Prueba de irritación vaginal – Vaginal Irritation Test. UNE-EN ISO 10993-10; Anexo B.

 

Prueba con el certificado de Buenas prácticas de laboratorio (BPLs).

 

Esta prueba está destinada a evaluar materiales/sustancias que vayan a estar en contacto con la mucosa vaginal y no se pueda determinar su seguridad mediante otros métodos. No deben probarse materiales o sustancias que hayan demostrado que provocan irritación cutánea u ocular, o que tengan un pH ≤ 2,0 o ≥ 11,5.
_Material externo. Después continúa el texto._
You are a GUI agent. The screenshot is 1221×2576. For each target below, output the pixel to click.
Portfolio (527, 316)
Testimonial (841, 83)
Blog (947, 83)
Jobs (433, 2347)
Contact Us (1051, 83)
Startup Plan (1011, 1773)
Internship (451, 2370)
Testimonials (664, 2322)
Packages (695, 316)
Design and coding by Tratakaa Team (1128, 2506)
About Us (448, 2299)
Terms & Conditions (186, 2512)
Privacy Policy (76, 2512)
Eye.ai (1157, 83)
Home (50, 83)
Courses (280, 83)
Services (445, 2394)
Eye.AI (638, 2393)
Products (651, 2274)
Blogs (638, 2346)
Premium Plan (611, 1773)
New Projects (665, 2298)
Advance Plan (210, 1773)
La prueba se realiza en seis conejos hembras (tres para el grupo de ensayo y tres para el grupo control), que estén exentos de signos de inflamación vaginal, de exudado vaginal, u otros signos de infección vaginal. Si se obtuviesen con este número de conejos resultados equívocos, la prueba debe realizarse con más animales. Los animales son expuestos a la muestra de ensayo por vía vaginal aplicada cada 24 horas, durante cinco días consecutivos, y son evaluados cada 24 horas para detectar la presencia de exudado, eritema o edema.
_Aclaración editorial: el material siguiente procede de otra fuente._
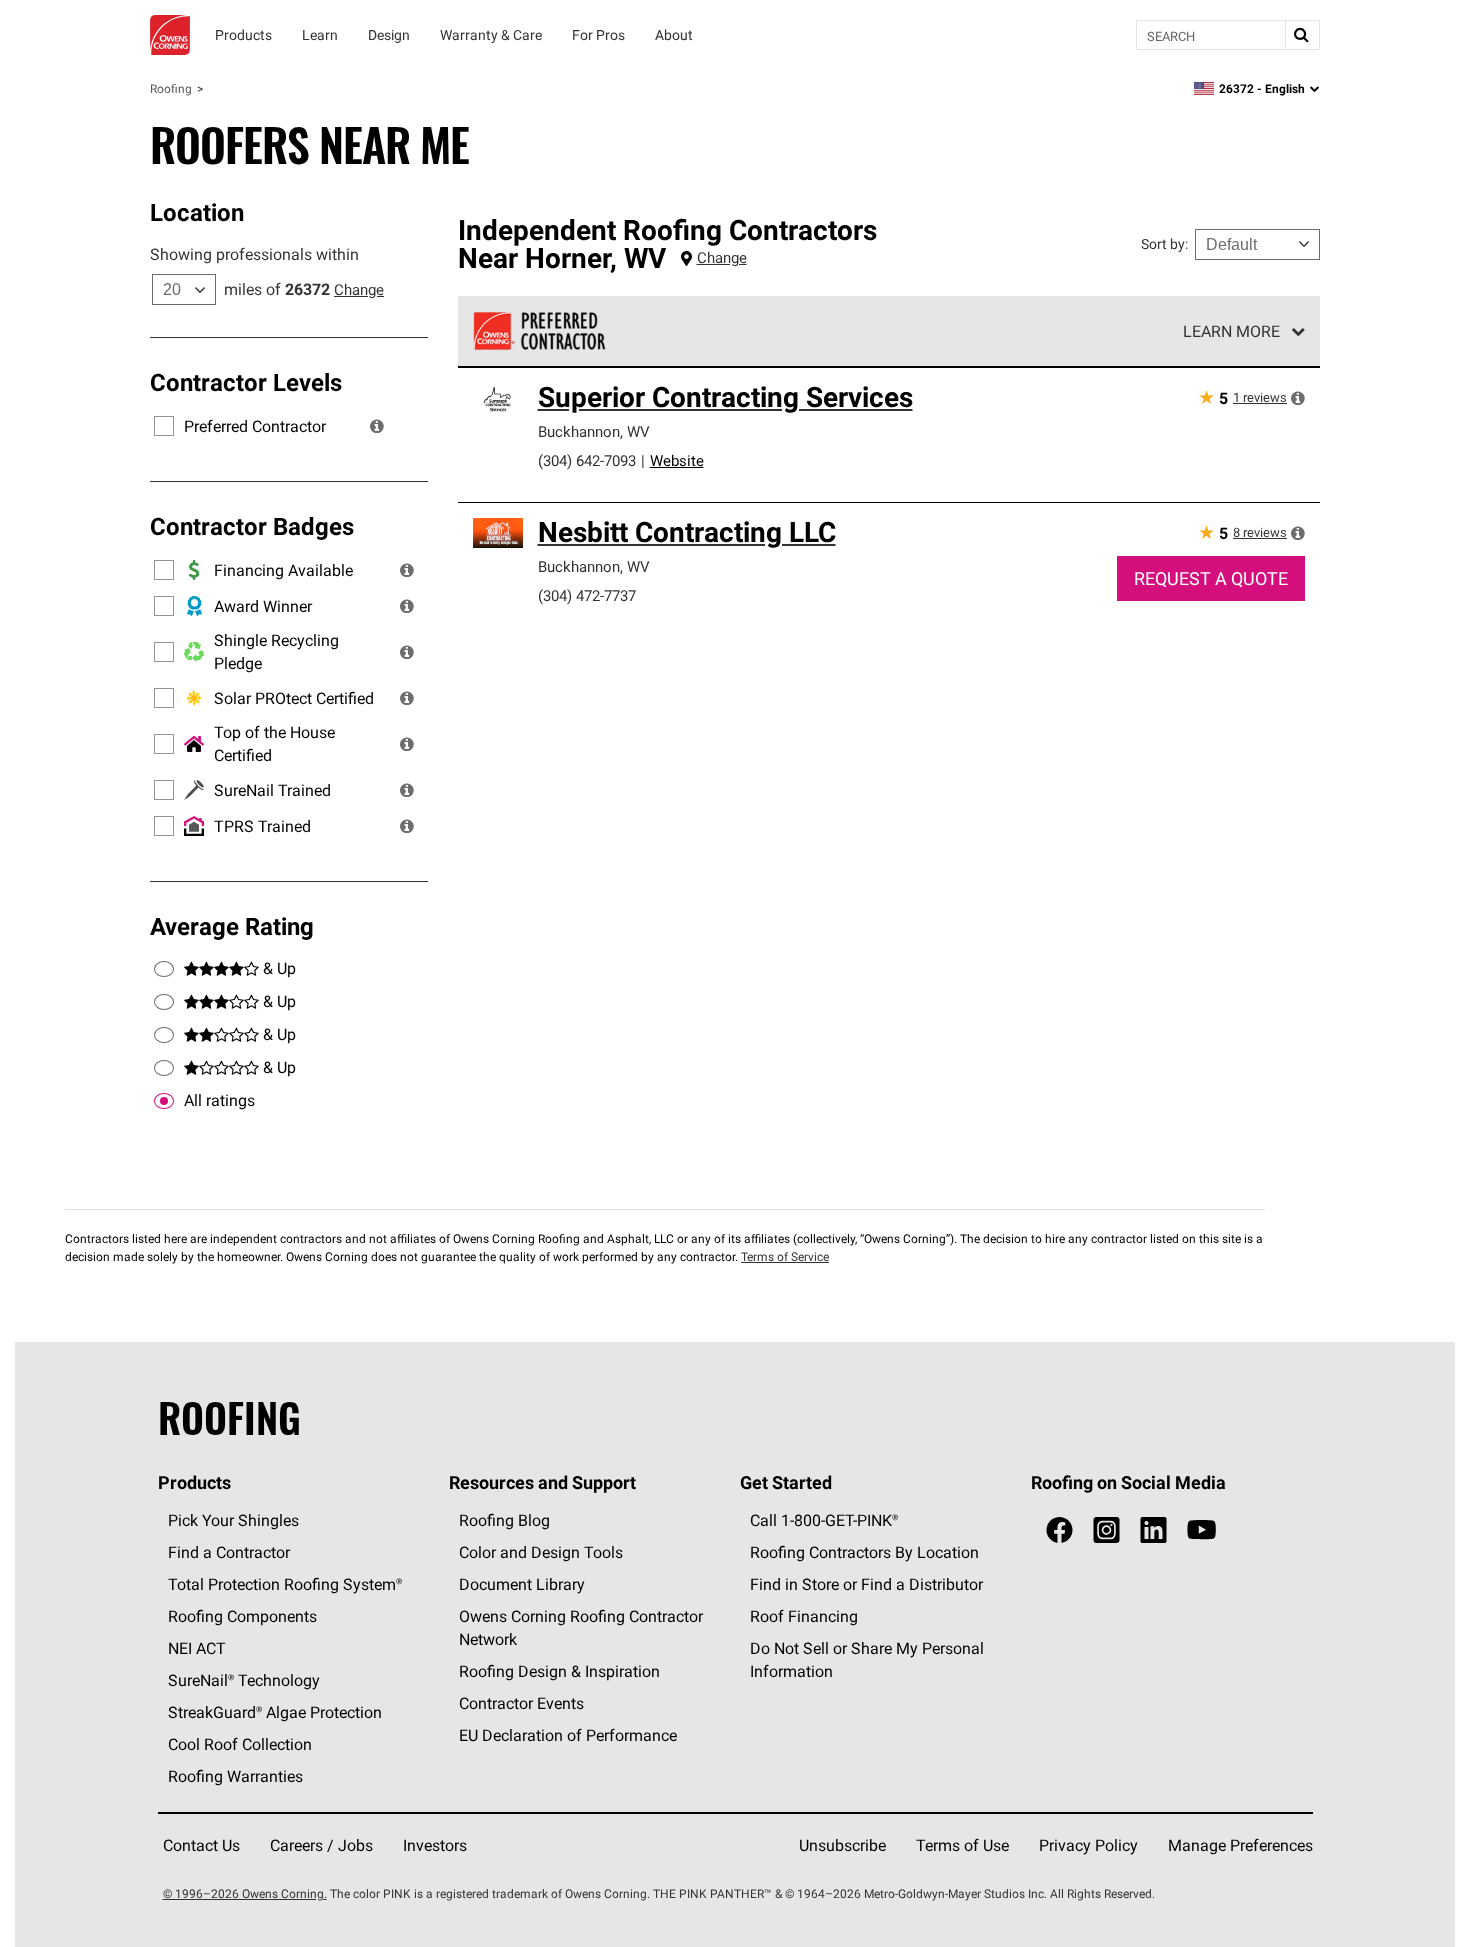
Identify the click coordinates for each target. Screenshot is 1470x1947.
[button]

La evaluación completa del efecto se realiza tras el sacrificio humanizado, y la necropsia para observar los hallazgos macroscópicos tras la apertura vaginal para detectar signos de irritación, daño de mucosa o necrosis. Además, debe realizarse un estudio histopatológico para detectar signos de inflamación microscópica en tres regiones distintas de la vagina expuesta a la muestra de ensayo en cada uno de los tres animales (9 pruebas histopatológicas).